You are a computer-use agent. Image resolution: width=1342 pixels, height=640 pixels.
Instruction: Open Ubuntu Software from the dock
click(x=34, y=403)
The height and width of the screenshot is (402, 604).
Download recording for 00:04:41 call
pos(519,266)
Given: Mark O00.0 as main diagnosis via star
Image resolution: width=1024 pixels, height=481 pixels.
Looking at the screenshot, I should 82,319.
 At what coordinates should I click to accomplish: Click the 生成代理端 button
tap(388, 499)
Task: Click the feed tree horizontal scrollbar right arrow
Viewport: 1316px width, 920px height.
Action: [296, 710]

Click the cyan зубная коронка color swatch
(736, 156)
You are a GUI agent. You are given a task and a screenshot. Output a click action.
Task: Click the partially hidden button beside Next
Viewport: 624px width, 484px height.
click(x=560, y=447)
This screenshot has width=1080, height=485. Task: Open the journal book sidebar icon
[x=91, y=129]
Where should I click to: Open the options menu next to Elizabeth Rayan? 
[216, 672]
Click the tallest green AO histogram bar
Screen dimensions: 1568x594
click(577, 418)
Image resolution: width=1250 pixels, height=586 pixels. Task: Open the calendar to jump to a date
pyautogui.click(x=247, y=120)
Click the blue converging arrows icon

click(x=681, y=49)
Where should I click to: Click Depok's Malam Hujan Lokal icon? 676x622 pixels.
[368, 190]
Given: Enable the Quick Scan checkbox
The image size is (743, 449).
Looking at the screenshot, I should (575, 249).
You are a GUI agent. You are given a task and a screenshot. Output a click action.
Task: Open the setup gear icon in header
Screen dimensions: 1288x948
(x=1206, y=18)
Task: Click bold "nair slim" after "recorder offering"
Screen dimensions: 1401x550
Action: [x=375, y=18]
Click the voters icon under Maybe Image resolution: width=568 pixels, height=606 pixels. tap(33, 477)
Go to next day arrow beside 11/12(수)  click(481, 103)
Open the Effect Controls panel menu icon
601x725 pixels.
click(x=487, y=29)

=== Your goal ===
Please copy exactly the lines from the one that contains "Task: Open the setup gear icon in header" up to and including the final line of the listing above.

=== Task solution ===
Task: Open the setup gear icon in header
Screen dimensions: 1288x948
(x=1206, y=18)
Task: Click bold "nair slim" after "recorder offering"
Screen dimensions: 1401x550
Action: [x=375, y=18]
Click the voters icon under Maybe Image resolution: width=568 pixels, height=606 pixels. tap(33, 477)
Go to next day arrow beside 11/12(수)  click(481, 103)
Open the Effect Controls panel menu icon
601x725 pixels.
click(x=487, y=29)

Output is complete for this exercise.